BACKGROUND: We quantified the impact of lifestyle and dietary modifications on chronic kidney disease (CKD) by estimating population-attributable fractions (PAFs). STUDY DESIGN: Observational cohort study. SETTING & PARTICIPANTS: Middle-aged adults with type 2 diabetes but without severe albuminuria from the Ongoing Telmisartan Alone and in Combination With Ramipril Global Endpoint Trial (ONTARGET; n=6,916). FACTORS: Modifiable lifestyle/dietary risk factors, such as physical activity, size of social network, alcohol intake, tobacco use, diet, and intake of various food items. OUTCOMES: The primary outcome was CKD, ascertained as moderate to severe albuminuria or ≥5% annual decline in estimated glomerular filtration rate (eGFR) after 5.5 years. The competing risk for death was considered. PAF was defined as the proportional reduction in CKD or mortality (within 5.5 years) that would occur if exposure to a risk factor was changed to an optimal level. RESULTS: At baseline, median urinary albumin-creatinine ratio and eGFR were 6.6 (IQR, 2.9-25.0) mg/mmol and 71.5 (IQR, 58.1-85.9) mL/min/1.73m(2), respectively. After 5.5 years, 704 (32.5%) participants developed albuminuria, 1,194 (55.2%) had a ≥5% annual eGFR decline, 267 (12.3%) had both, and 1,022 (14.8%) had died. Being physically active every day has PAFs of 5.1% (95% CI, 0.5%-9.6%) for CKD and 12.3% (95% CI, 4.9%-19.1%) for death. Among food items, increasing vegetable intake would have the largest impact on population health. Considering diet, weight, physical activity, tobacco use, and size of social network, exposure to less than optimum levels gives PAFs of 13.3% (95% CI, 5.5%-20.9%) for CKD and 37.5% (95% CI, 27.8%-46.7%) for death.
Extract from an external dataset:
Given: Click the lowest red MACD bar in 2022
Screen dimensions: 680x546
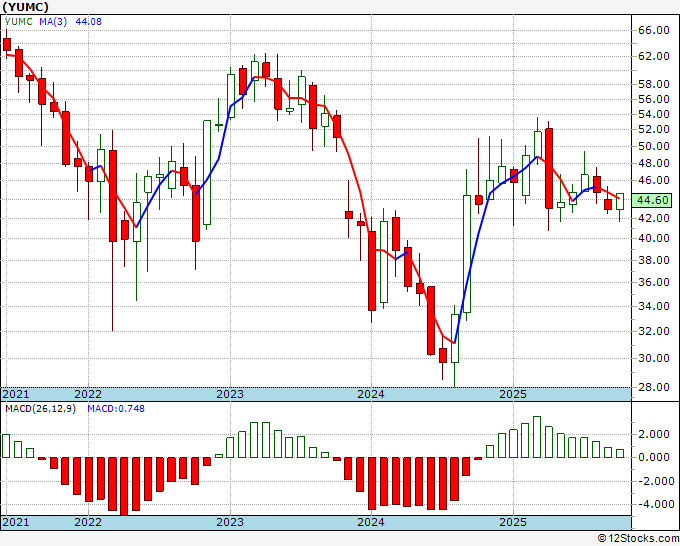Looking at the screenshot, I should point(124,486).
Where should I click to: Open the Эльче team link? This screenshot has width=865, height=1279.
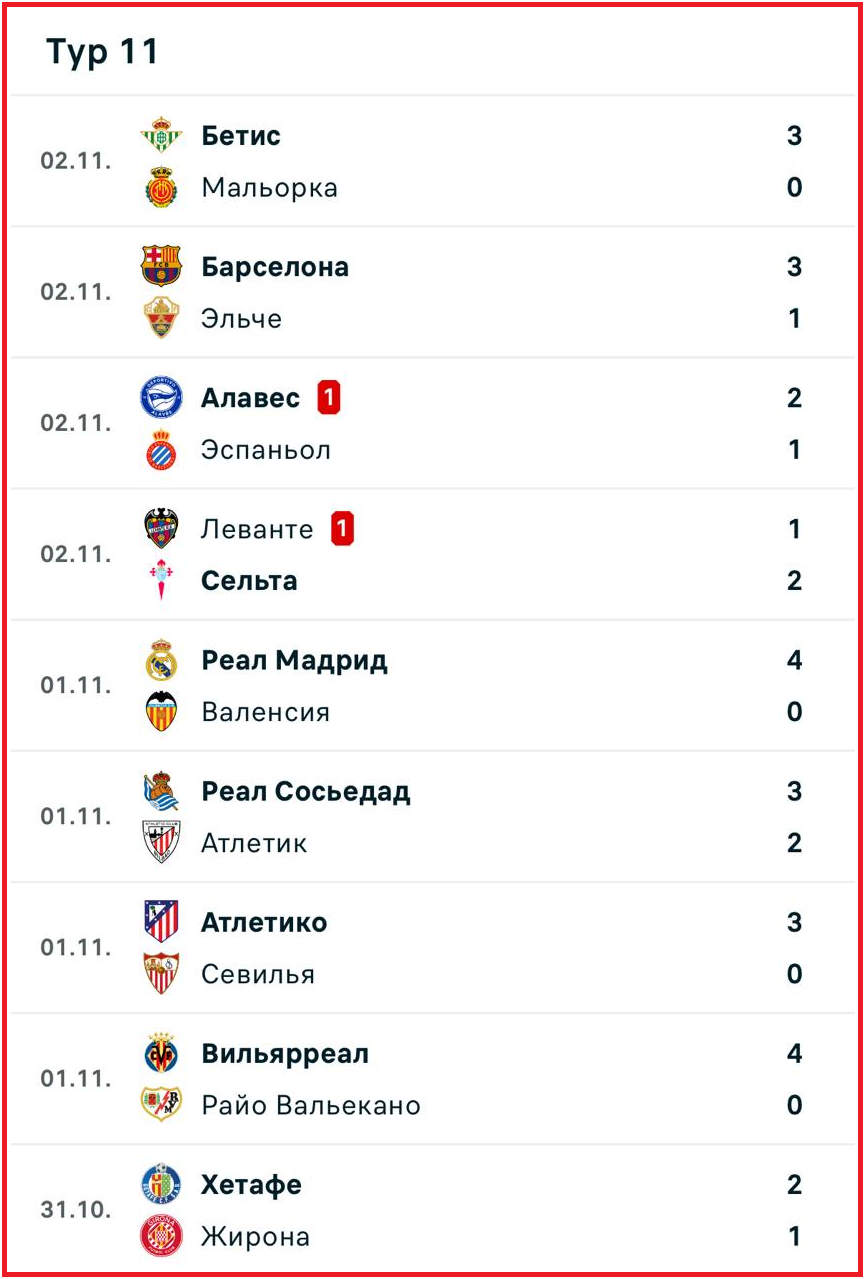242,319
For the 17.8 million middle-aged Americans with diabetes, improving 1 of these lifestyle behaviors to the optimal range could reduce the incidence or progression of CKD after 5.5 years by 274,000 and the number of deaths within 5.5 years by 405,000. LIMITATIONS: Ascertainment of changes in kidney measures does not precisely match the definitions for incidence or progression of CKD. CONCLUSIONS: Healthy lifestyle and diet are associated with less CKD and mortality and may have a substantial impact on population kidney health.